Start of Block
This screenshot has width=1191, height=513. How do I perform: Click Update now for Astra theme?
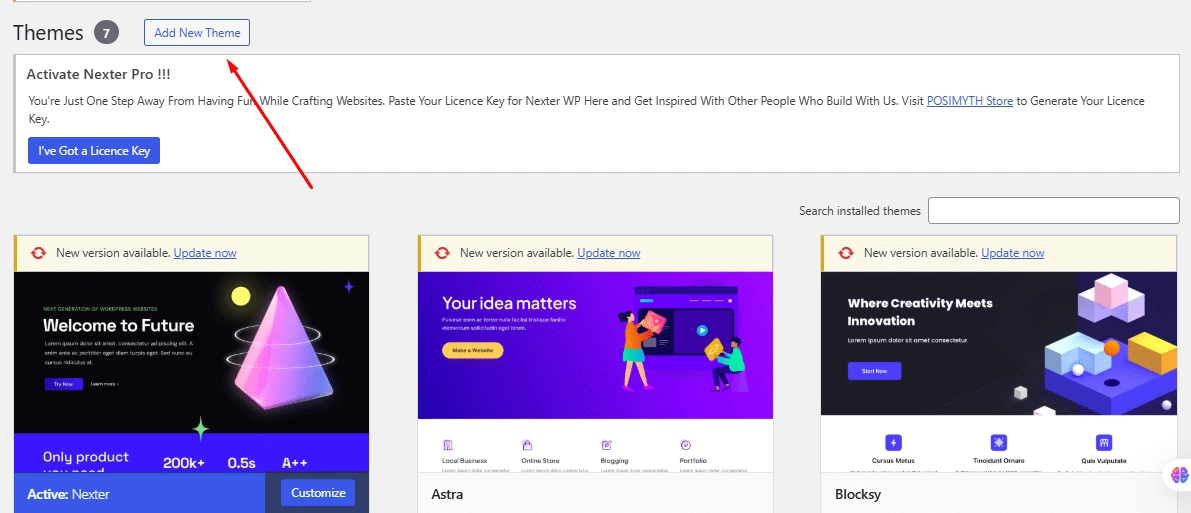pos(608,253)
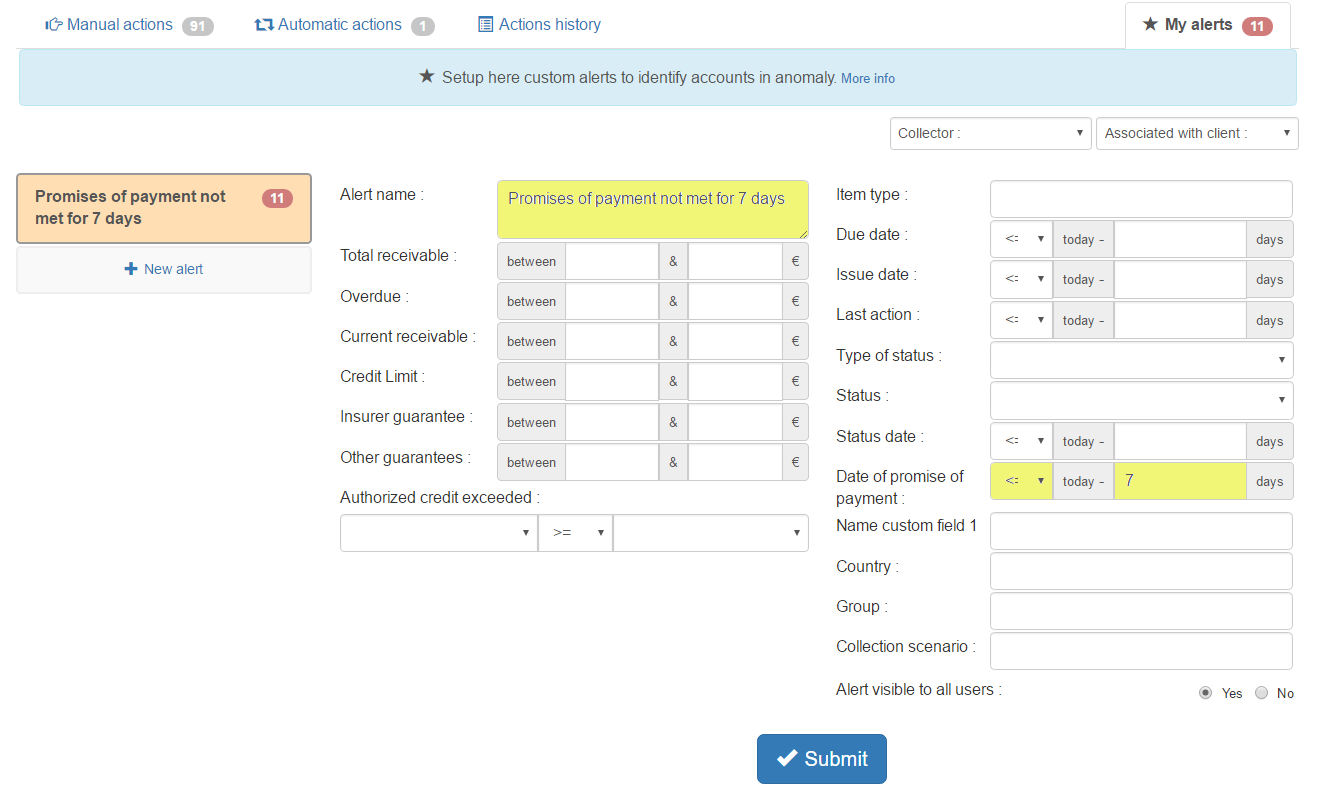The height and width of the screenshot is (786, 1318).
Task: Select Yes for alert visible to all users
Action: click(1205, 693)

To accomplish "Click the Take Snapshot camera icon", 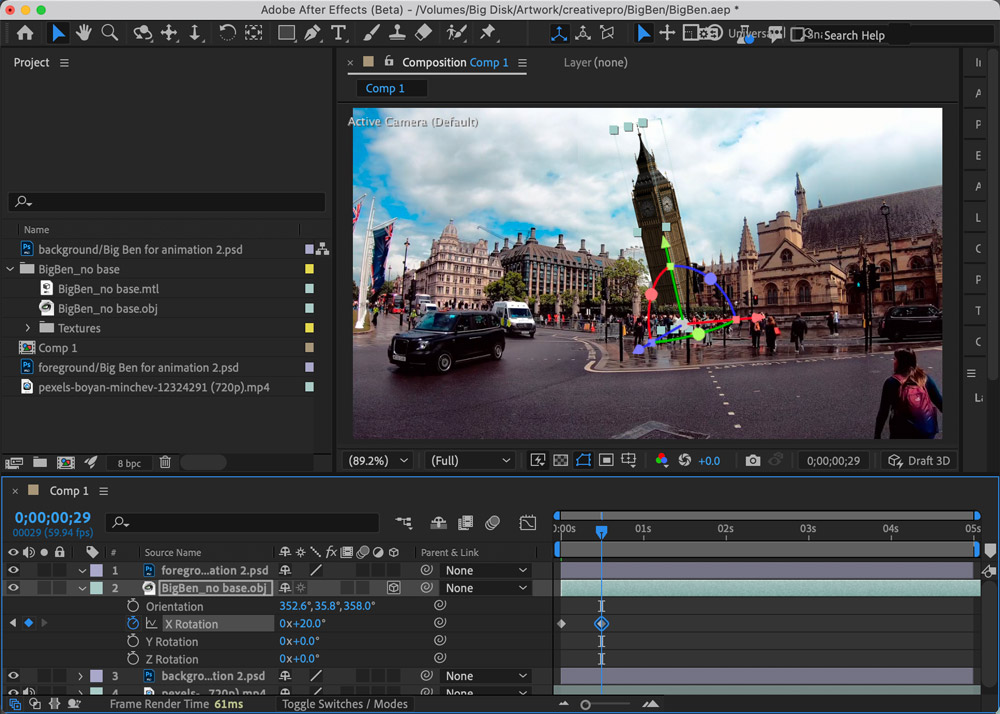I will pyautogui.click(x=753, y=461).
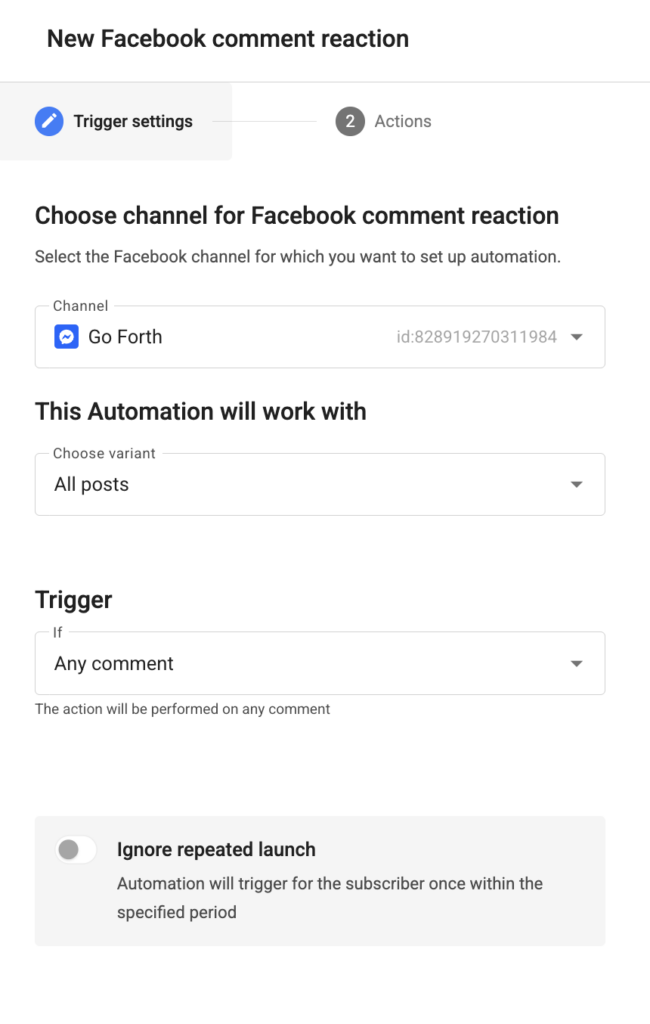Click the Messenger icon beside Go Forth
The image size is (650, 1024).
[67, 337]
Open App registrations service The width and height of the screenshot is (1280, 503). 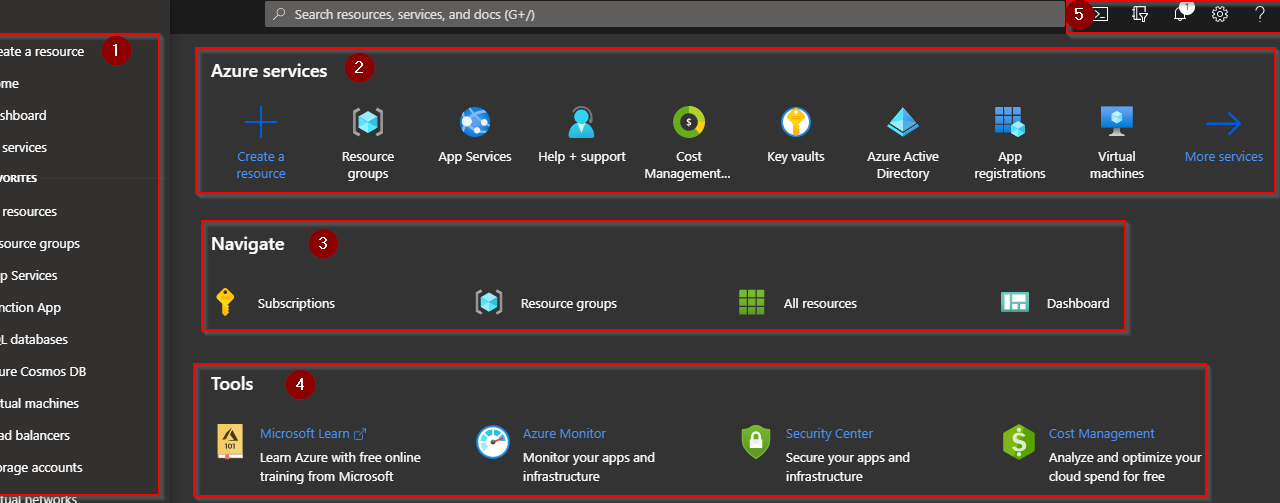[1009, 124]
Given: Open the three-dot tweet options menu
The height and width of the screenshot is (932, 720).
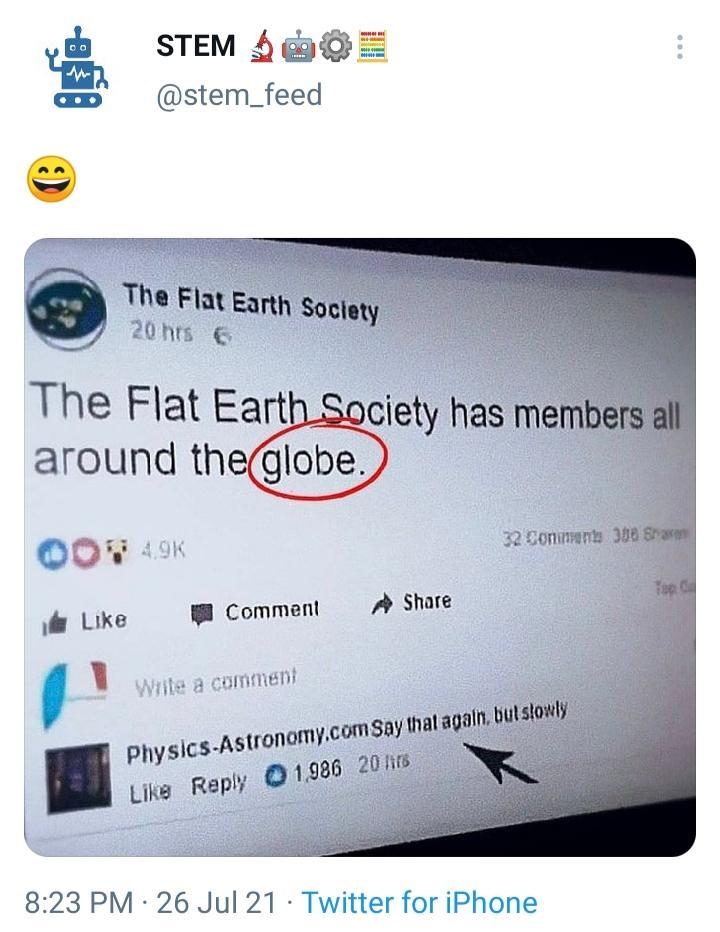Looking at the screenshot, I should (x=680, y=47).
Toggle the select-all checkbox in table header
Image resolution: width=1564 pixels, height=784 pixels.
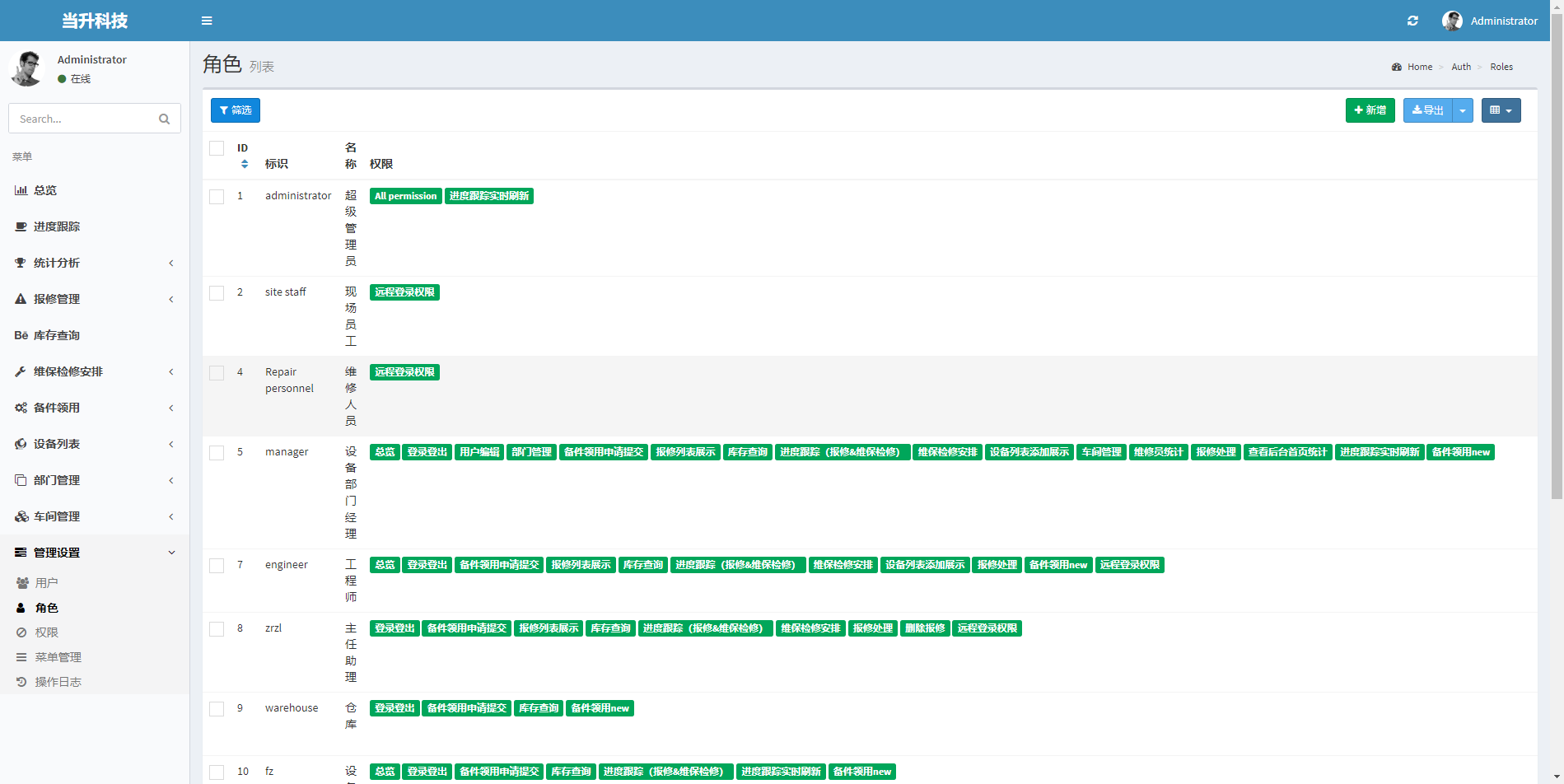coord(217,148)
End of Block
> _How to complete this task_: Only the lines from the line with "The height and width of the screenshot is (932, 720)." through the final line of the material belong in the answer, copied exactly and without pictures.

> _Solution_:
The height and width of the screenshot is (932, 720).
Looking at the screenshot, I should (x=680, y=47).
Toggle the select-all checkbox in table header
Image resolution: width=1564 pixels, height=784 pixels.
coord(217,148)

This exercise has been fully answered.